* [EXERCISE DETAILS]
Take the lines between the one holding "Image resolution: width=2287" and the one holding "will (875, 39).", inclusive, and write them out again with "Screen size" put in place of "Screen dimensions", changing nothing else.

--- Begin ---

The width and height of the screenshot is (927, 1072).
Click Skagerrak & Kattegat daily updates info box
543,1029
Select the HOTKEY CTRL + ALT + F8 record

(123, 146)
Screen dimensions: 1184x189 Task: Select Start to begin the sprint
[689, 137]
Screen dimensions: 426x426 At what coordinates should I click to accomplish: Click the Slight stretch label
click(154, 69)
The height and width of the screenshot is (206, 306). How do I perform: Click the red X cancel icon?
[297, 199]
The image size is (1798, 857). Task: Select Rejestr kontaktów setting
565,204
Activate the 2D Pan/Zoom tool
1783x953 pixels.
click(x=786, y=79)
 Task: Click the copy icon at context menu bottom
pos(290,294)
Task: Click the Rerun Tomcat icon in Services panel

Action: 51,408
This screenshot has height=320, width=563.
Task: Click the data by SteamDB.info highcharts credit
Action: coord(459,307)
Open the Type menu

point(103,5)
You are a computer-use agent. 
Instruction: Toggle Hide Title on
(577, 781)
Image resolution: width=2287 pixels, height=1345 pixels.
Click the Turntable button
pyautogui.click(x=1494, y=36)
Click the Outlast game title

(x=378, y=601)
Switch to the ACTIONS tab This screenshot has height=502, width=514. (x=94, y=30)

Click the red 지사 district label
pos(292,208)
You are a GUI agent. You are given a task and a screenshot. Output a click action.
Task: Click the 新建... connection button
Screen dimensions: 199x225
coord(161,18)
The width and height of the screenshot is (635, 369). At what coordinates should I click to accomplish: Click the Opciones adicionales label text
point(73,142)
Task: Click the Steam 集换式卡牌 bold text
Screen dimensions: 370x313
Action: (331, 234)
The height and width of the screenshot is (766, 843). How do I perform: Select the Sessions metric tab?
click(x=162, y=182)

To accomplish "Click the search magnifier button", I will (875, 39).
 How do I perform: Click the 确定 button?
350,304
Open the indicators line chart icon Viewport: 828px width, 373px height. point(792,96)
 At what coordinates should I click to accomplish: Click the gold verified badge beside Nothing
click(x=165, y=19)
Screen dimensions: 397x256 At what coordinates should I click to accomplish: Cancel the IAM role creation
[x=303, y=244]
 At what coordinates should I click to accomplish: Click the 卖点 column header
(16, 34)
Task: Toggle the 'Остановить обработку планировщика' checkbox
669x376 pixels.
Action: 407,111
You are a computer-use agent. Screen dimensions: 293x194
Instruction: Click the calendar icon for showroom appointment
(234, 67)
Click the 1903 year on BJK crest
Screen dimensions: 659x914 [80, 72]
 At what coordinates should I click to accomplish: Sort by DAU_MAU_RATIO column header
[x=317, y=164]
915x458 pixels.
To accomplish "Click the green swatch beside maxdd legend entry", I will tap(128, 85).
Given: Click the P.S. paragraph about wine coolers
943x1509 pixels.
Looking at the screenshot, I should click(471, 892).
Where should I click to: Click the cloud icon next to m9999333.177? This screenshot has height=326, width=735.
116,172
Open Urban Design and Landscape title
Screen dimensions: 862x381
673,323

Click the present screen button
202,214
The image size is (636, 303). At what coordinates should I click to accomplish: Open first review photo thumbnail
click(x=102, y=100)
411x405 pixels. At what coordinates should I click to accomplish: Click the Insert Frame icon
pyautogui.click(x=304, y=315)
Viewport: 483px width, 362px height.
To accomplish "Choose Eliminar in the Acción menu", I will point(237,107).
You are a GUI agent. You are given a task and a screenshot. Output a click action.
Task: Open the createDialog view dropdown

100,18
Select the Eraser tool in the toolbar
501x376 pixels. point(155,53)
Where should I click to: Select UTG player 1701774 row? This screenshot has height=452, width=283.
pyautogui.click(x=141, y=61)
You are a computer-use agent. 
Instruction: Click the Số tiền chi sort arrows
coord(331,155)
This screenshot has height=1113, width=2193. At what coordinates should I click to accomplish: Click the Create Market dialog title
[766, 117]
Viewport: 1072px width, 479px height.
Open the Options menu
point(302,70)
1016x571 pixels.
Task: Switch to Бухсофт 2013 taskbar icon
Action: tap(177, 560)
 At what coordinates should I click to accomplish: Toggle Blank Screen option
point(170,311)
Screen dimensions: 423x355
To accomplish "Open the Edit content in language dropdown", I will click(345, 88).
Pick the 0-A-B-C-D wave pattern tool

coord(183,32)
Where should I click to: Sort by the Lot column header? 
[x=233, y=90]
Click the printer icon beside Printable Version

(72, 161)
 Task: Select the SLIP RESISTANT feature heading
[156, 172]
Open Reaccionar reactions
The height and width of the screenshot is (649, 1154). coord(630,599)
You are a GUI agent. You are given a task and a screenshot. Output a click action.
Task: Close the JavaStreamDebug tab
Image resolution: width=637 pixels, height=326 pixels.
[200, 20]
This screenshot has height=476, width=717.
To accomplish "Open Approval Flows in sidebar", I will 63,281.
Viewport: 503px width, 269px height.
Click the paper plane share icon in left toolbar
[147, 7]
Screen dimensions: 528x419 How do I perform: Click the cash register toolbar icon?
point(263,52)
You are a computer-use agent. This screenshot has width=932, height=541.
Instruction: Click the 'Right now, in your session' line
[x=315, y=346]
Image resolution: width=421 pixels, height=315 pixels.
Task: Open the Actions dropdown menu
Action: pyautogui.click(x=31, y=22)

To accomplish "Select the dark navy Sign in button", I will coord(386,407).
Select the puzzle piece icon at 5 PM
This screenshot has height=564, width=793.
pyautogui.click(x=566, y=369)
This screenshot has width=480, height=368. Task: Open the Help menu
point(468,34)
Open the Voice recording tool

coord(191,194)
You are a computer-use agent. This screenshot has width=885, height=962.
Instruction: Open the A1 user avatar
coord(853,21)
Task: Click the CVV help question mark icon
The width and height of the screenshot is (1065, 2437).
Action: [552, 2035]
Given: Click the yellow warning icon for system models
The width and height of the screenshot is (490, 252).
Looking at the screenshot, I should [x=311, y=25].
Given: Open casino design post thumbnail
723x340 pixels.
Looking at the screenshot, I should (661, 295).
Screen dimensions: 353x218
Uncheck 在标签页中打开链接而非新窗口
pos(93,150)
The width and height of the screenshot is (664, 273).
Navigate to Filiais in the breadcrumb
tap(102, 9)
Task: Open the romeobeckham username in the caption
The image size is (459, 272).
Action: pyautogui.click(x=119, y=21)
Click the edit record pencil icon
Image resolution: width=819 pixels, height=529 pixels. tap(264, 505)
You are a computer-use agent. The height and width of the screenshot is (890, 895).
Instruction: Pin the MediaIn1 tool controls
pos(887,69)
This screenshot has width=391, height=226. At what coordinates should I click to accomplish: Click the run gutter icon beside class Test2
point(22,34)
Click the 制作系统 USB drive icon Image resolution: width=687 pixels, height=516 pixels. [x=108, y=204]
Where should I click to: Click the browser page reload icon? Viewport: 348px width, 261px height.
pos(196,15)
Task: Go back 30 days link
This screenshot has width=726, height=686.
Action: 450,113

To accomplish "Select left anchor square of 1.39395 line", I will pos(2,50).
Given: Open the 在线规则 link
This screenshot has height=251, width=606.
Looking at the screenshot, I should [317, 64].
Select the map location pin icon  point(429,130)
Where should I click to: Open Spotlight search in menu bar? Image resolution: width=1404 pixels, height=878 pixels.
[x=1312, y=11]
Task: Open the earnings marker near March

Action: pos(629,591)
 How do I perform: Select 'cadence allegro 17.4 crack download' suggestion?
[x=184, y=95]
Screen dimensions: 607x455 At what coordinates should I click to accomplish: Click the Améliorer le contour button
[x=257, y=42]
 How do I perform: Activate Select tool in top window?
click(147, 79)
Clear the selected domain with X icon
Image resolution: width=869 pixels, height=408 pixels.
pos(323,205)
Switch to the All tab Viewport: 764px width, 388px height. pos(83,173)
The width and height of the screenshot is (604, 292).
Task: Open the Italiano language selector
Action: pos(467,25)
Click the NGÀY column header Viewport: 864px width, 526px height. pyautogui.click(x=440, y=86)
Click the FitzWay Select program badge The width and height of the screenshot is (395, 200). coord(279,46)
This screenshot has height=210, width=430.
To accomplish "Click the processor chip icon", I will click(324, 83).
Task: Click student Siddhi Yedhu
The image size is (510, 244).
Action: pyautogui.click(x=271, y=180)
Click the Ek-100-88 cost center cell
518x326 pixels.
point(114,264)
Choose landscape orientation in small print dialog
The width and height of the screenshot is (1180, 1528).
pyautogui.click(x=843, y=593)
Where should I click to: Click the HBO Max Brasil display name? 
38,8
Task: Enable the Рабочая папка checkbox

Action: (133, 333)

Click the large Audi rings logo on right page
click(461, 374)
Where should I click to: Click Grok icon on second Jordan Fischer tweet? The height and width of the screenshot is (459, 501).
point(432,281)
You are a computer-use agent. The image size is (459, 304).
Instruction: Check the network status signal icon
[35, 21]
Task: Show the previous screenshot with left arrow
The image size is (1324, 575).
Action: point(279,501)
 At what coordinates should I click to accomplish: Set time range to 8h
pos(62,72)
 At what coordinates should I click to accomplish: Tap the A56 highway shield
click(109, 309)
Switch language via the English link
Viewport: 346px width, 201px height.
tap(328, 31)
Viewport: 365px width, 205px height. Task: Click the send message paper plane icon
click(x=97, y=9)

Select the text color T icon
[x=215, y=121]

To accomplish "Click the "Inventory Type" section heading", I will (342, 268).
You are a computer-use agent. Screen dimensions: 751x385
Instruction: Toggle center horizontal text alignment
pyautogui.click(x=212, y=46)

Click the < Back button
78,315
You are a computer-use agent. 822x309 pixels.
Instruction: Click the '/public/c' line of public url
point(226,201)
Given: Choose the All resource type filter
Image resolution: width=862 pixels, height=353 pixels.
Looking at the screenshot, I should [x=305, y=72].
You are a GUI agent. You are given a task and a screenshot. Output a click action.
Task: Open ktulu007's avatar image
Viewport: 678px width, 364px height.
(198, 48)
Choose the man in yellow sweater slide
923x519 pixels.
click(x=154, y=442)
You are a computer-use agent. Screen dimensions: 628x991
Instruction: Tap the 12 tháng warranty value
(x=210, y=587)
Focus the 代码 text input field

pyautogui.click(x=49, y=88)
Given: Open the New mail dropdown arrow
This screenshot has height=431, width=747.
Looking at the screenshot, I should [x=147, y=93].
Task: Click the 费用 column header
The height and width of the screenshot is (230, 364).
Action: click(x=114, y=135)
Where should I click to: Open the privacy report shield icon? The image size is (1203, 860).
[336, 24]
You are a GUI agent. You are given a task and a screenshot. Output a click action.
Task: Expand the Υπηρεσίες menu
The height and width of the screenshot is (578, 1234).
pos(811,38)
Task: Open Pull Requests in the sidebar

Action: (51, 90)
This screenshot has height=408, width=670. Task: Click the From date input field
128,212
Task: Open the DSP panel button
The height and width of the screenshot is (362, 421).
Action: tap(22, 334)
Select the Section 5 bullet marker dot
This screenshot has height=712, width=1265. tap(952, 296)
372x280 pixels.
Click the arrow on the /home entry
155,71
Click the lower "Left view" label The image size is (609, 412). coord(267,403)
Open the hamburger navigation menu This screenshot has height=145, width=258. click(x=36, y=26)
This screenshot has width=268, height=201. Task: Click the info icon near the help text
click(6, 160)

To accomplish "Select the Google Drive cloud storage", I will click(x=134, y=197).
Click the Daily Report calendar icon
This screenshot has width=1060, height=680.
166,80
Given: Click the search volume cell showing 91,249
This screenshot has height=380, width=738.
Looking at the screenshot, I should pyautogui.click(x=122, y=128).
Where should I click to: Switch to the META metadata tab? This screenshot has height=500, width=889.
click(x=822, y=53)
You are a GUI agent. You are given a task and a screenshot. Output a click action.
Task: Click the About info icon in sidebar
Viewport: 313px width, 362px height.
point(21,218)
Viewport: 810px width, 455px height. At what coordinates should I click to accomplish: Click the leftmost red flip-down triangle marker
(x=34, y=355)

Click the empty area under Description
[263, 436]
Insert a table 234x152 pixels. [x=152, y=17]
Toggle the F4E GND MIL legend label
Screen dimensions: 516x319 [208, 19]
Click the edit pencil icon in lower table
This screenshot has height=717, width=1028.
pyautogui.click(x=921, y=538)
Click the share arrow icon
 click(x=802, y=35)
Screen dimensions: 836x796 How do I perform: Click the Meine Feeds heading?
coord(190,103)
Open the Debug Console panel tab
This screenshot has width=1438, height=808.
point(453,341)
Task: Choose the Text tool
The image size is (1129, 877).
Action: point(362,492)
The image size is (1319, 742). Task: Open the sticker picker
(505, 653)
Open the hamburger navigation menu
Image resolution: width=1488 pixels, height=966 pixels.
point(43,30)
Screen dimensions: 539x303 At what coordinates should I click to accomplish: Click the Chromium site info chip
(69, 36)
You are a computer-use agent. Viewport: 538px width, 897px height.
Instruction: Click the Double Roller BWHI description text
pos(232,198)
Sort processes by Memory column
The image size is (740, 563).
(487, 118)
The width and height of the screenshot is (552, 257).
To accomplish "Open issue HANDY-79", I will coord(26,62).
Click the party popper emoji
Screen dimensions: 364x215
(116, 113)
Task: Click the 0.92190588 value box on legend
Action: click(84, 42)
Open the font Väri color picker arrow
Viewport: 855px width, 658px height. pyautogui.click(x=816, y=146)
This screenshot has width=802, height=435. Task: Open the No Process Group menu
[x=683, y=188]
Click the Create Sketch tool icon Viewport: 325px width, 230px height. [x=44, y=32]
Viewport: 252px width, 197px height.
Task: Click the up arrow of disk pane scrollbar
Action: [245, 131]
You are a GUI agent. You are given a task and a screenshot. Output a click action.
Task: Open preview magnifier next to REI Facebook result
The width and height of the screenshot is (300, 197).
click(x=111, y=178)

--- End ---

* [RESULT]
Image resolution: width=2287 pixels, height=1345 pixels.
Click the Turntable button
pyautogui.click(x=1494, y=36)
Click the Outlast game title

(x=378, y=601)
Switch to the ACTIONS tab This screenshot has height=502, width=514. (x=94, y=30)

Click the red 지사 district label
pos(292,208)
You are a GUI agent. You are given a task and a screenshot. Output a click action.
Task: Click the 新建... connection button
Screen size: 199x225
coord(161,18)
The width and height of the screenshot is (635, 369). At what coordinates should I click to accomplish: Click the Opciones adicionales label text
point(73,142)
Task: Click the Steam 集换式卡牌 bold text
Screen size: 370x313
Action: (331, 234)
The height and width of the screenshot is (766, 843). How do I perform: Select the Sessions metric tab?
click(x=162, y=182)

To accomplish "Click the search magnifier button", I will (875, 39).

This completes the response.